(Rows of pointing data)
____________________

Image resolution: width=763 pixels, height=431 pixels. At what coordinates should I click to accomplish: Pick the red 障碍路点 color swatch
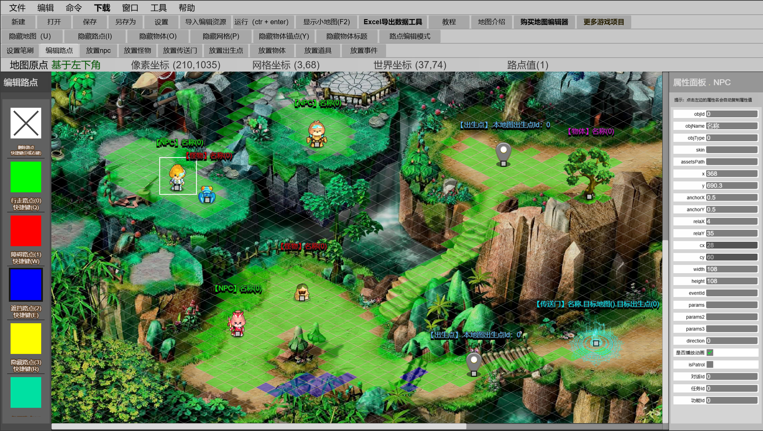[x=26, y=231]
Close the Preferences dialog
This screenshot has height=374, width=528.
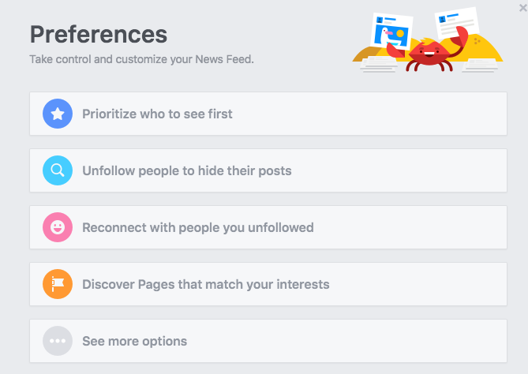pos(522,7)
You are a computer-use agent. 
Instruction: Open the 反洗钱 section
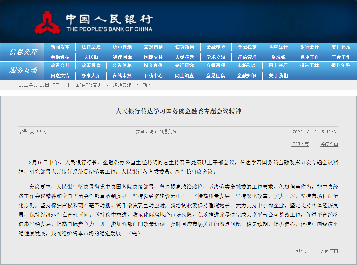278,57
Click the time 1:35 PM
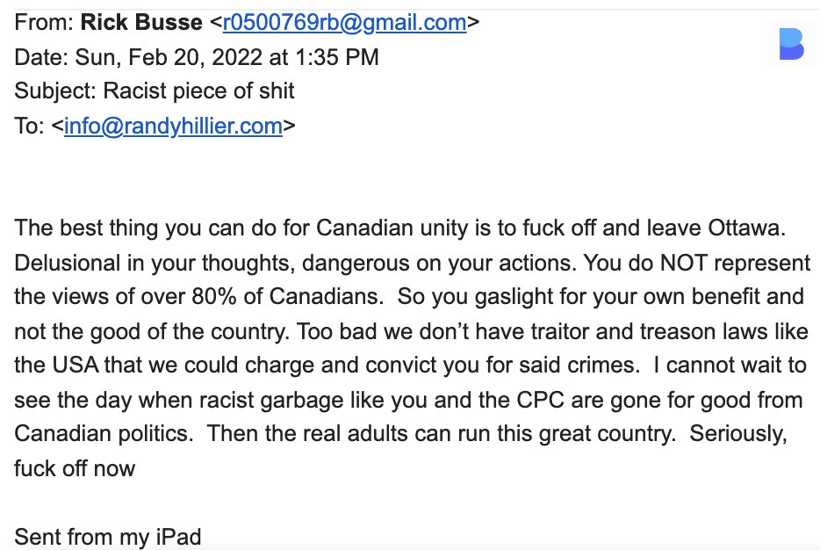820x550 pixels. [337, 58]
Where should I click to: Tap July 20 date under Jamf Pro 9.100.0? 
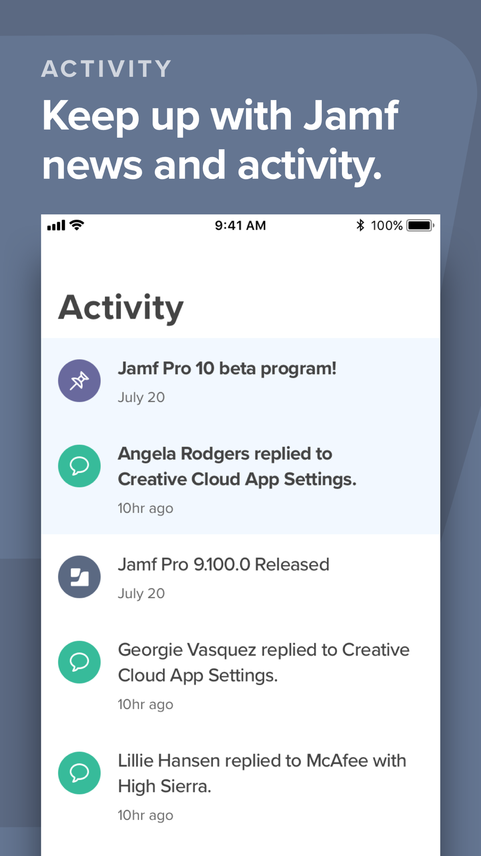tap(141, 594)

____________________

• Prompt:
Convert the records above into a two-column CSV with the header row input,output. Give one row per record, with its text in the input column and its answer in the output column. Put each field in double quotes, replace line breaks with spaces, and leave out the pictures.

• Task answer:
input,output
"Image resolution: width=763 pixels, height=431 pixels. At what coordinates should I click to accomplish: Pick the red 障碍路点 color swatch","[x=26, y=231]"
"Close the Preferences dialog This screenshot has height=374, width=528.","pos(522,7)"
"You are a computer-use agent. Instruction: Open the 反洗钱 section","278,57"
"Click the time 1:35 PM","820x550 pixels. [337, 58]"
"Where should I click to: Tap July 20 date under Jamf Pro 9.100.0?","tap(141, 594)"